→ Task to complete: Read the data below. Every line holding the string "Policy" must be copied.

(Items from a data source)
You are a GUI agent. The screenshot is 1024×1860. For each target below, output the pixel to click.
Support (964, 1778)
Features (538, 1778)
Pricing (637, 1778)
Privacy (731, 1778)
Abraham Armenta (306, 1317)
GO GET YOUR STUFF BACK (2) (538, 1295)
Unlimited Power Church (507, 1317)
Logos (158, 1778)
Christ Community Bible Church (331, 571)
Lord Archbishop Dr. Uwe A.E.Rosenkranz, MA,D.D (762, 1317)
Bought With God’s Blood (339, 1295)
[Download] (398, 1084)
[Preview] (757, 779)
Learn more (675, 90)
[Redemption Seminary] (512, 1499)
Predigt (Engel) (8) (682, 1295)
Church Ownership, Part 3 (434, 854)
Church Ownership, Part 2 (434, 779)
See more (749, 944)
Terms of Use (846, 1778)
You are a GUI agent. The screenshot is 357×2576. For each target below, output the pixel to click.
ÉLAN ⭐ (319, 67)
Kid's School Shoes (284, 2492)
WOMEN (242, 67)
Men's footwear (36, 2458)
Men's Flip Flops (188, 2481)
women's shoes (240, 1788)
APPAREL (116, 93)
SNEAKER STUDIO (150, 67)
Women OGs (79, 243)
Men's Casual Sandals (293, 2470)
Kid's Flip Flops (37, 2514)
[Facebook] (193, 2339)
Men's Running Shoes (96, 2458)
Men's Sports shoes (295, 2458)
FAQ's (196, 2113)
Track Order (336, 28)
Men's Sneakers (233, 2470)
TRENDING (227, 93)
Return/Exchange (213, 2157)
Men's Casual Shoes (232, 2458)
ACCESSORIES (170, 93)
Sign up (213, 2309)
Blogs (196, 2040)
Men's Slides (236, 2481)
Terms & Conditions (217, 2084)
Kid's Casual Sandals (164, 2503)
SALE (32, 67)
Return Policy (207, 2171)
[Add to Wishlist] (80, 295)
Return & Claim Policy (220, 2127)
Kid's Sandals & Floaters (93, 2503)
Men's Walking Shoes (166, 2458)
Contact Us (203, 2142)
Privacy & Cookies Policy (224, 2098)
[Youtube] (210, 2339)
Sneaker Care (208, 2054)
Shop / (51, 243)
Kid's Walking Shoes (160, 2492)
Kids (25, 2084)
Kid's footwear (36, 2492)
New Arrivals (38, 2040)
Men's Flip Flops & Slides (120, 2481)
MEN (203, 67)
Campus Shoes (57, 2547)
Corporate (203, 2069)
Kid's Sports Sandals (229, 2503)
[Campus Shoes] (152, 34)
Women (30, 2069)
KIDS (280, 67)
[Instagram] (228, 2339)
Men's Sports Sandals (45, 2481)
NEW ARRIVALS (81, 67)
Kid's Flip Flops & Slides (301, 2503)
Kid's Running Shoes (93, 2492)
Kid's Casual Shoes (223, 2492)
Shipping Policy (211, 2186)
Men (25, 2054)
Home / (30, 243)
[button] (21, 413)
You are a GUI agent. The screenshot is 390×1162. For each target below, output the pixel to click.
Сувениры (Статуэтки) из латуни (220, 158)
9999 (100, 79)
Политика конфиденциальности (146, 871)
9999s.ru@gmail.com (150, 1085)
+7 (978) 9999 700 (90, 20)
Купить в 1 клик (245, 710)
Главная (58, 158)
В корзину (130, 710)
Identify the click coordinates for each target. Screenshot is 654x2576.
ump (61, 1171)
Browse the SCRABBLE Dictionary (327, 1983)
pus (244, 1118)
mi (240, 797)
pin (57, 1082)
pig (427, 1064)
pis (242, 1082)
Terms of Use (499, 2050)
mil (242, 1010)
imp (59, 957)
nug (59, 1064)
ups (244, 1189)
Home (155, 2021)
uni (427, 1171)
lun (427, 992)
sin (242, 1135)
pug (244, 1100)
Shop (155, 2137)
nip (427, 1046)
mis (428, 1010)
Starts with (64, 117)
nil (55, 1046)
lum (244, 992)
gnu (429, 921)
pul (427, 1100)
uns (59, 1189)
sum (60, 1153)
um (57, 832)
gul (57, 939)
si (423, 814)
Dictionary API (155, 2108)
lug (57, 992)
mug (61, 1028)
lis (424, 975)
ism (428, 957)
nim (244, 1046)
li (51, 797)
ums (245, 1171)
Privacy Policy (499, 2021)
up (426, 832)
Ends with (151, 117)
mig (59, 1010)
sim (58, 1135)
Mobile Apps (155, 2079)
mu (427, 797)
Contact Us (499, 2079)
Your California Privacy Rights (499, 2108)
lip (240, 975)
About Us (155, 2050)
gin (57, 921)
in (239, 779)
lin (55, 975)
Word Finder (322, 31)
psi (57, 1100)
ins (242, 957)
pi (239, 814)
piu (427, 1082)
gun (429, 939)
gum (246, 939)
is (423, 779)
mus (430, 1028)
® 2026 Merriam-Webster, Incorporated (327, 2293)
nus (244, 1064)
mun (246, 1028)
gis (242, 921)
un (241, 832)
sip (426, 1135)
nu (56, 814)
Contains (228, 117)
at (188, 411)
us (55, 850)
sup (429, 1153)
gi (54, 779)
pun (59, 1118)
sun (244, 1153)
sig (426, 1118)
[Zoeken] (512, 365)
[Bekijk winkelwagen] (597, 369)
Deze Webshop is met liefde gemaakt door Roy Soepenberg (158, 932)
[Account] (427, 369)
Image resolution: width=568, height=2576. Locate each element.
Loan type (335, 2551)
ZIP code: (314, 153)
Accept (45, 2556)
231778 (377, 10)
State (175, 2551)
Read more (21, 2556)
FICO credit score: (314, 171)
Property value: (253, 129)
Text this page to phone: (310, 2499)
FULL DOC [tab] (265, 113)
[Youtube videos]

→ Result for this task:
Return Policy (207, 2171)
Return & Claim Policy (220, 2127)
Privacy & Cookies Policy (224, 2098)
Shipping Policy (211, 2186)
Privacy Policy (499, 2021)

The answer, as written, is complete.